Introduction
This post is about installing Hadoop on a computer running Windows 10.
What is Hadoop?
Hadoop is a framework that allows for distributed processing of large data sets across clusters of computers.
Step 1 - Install Java
Java Development Kit 8 (JDK 8) is already installed
If JDK 8 is already installed on your machine skip to step 2.
How do I check if JDK 8 is installed on my machine?
Open a windows command prompt and type the following:
cmd> java -version
If you get the following output:
java version "1.8.0_191"
then JDK 8 is installed on your machine and your JAVA_HOME
environment
variable is set. The first two numbers of the version number are the important
ones. The numbers after 1.8 are the build number and may vary depending on your
build.
If you get an error, or a different version is installed, I recommend that you download and install JDK 8.
If you need help with that, here is a helpful link:
Step 2 - Download Hadoop
Download & Extract Hadoop. I chose Hadoop version 2.9.2 which was the most recently updated Hadoop version at that time. I downloaded the "Binary download" of Hadoop.
Note: If you're using Windows, I recommend to use the binary releases.
Binary releases are already compiled while source releases must be compiled.
To read more: Install from source or binary?
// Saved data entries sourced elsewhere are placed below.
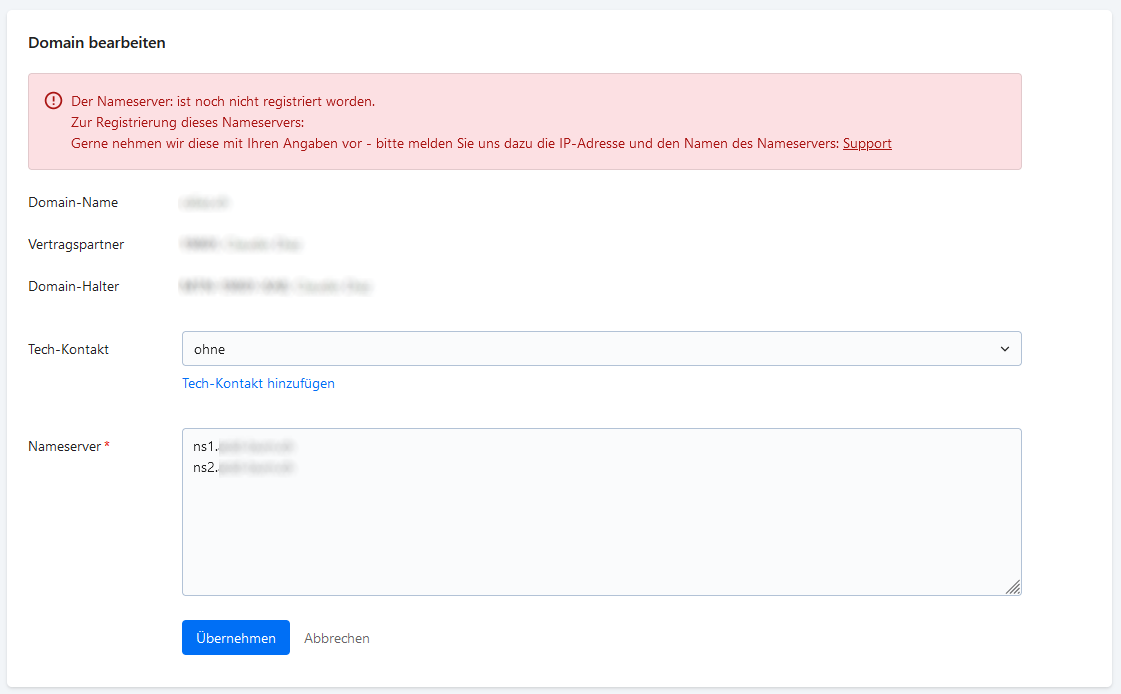Click the 'ist noch nicht registriert' error line

point(223,101)
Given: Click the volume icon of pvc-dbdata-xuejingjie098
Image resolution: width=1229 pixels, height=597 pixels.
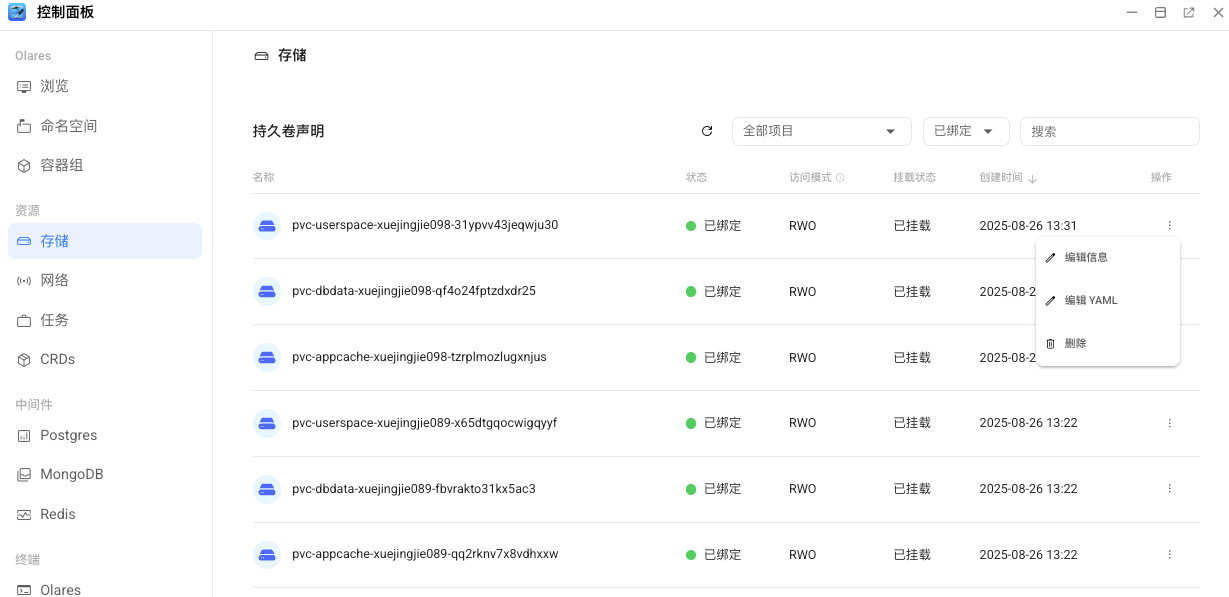Looking at the screenshot, I should [x=267, y=292].
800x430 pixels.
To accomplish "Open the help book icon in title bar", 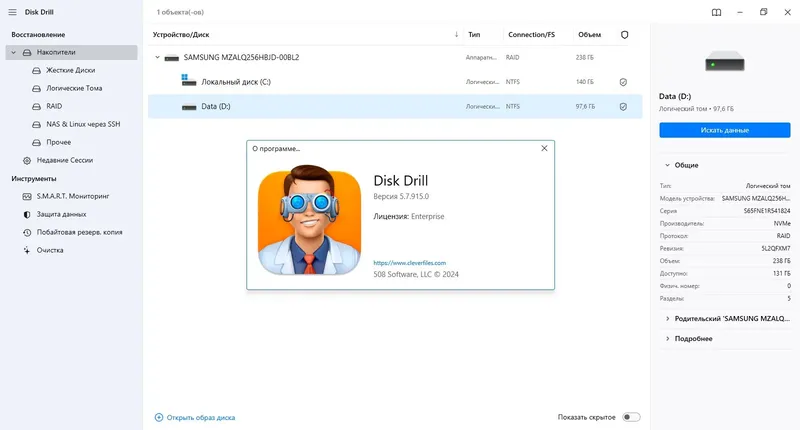I will [x=716, y=12].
Note: If you are getting a Cannot create symbolic link
error, run your
extracting utility as Administrator.
To read more: Cannot create symbolic link
Step 3 - Set HADOOP_HOME, Hadoop environment variables, and add to PATH
Find where Hadoop was downloaded and extracted to your computer. Hadoop was
downloaded and extracted to my Downloads
directory. HADOOP_HOME
and other
Hadoop environment variables need to point to your root Hadoop directory. The
PATH
should contain HADOOP_HOME\bin
.
I used the follow to set my HADOOP_HOME
, other Hadoop environment variables,
and PATH
.
cmd> setx HADOOP_HOME "C:\Users\echan\Downloads\hadoop-2.9.2"
cmd> setx HADOOP_MAPRED_HOME "C:\Users\echan\Downloads\hadoop-2.9.2"
cmd> setx HADOOP_COMMON_HOME "C:\Users\echan\Downloads\hadoop-2.9.2"
cmd> setx HADOOP_HDFS_HOME "C:\Users\echan\Downloads\hadoop-2.9.2"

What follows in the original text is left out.